* **Exercise directions**: Whenever a line of the data below holds the string "will", copy that line.

* **Provided records**:
****
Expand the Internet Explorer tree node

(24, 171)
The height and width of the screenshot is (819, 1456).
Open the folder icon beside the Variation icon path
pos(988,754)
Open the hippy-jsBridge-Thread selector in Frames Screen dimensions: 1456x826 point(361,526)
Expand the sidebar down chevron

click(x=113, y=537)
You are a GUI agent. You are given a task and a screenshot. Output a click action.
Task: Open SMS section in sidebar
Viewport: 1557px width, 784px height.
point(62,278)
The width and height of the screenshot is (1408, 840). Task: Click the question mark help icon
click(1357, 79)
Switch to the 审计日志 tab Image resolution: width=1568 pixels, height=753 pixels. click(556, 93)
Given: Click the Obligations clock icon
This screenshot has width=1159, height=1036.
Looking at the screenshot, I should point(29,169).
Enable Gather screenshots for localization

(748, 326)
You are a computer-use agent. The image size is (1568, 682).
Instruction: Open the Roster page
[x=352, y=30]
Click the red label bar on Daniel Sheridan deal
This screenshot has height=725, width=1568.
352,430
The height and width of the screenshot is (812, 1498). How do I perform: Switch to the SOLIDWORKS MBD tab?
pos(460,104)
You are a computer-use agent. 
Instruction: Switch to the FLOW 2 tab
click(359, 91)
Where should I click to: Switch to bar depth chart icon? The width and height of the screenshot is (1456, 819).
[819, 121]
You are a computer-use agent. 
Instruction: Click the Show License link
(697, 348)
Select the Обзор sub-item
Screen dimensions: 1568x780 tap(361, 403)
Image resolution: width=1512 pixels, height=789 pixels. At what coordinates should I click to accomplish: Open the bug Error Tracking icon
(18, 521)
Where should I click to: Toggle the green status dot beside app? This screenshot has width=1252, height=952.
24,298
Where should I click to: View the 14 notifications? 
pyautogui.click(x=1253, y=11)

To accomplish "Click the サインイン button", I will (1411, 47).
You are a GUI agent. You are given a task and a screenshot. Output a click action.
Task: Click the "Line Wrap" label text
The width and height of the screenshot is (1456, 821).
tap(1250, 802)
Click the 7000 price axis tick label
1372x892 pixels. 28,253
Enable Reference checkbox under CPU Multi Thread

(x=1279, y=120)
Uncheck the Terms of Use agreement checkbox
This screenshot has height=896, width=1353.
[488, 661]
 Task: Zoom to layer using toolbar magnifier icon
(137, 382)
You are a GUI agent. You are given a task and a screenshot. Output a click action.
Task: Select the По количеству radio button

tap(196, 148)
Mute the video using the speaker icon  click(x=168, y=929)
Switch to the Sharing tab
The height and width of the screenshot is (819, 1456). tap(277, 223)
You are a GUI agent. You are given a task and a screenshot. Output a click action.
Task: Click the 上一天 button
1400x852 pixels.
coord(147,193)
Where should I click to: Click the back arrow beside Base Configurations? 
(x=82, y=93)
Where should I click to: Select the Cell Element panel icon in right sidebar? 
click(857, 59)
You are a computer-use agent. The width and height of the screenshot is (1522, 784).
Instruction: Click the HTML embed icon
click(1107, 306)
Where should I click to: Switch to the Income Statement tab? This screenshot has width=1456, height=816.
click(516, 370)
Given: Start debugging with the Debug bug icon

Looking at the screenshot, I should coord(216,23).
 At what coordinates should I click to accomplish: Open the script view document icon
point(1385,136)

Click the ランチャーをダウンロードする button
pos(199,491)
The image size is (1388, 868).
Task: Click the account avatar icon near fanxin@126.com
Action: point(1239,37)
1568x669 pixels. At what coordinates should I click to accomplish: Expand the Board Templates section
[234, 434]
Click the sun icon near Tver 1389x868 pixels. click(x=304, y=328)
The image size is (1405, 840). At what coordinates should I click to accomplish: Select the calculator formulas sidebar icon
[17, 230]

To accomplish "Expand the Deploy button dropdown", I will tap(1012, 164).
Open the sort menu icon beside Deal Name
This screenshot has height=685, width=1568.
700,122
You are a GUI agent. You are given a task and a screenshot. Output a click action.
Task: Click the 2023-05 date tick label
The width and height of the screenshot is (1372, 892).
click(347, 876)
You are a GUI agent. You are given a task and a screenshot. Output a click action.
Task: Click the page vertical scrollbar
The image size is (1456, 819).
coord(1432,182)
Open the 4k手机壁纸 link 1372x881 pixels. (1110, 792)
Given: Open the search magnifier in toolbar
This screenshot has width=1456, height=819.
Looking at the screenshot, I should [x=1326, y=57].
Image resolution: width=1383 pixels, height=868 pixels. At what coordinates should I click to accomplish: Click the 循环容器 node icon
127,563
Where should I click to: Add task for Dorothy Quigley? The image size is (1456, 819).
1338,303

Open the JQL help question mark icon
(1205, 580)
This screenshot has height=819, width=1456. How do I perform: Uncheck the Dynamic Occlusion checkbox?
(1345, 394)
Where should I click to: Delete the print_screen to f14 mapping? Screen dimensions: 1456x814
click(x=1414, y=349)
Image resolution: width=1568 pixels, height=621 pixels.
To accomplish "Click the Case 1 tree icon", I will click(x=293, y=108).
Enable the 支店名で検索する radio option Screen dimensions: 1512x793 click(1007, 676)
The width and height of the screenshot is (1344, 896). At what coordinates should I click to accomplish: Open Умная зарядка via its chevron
****
* **Answer area**:
To accomplish "Click the サインイン button", I will (1411, 47).
To accomplish "Expand the Deploy button dropdown", I will tap(1012, 164).
To accomplish "Click the Case 1 tree icon", I will click(x=293, y=108).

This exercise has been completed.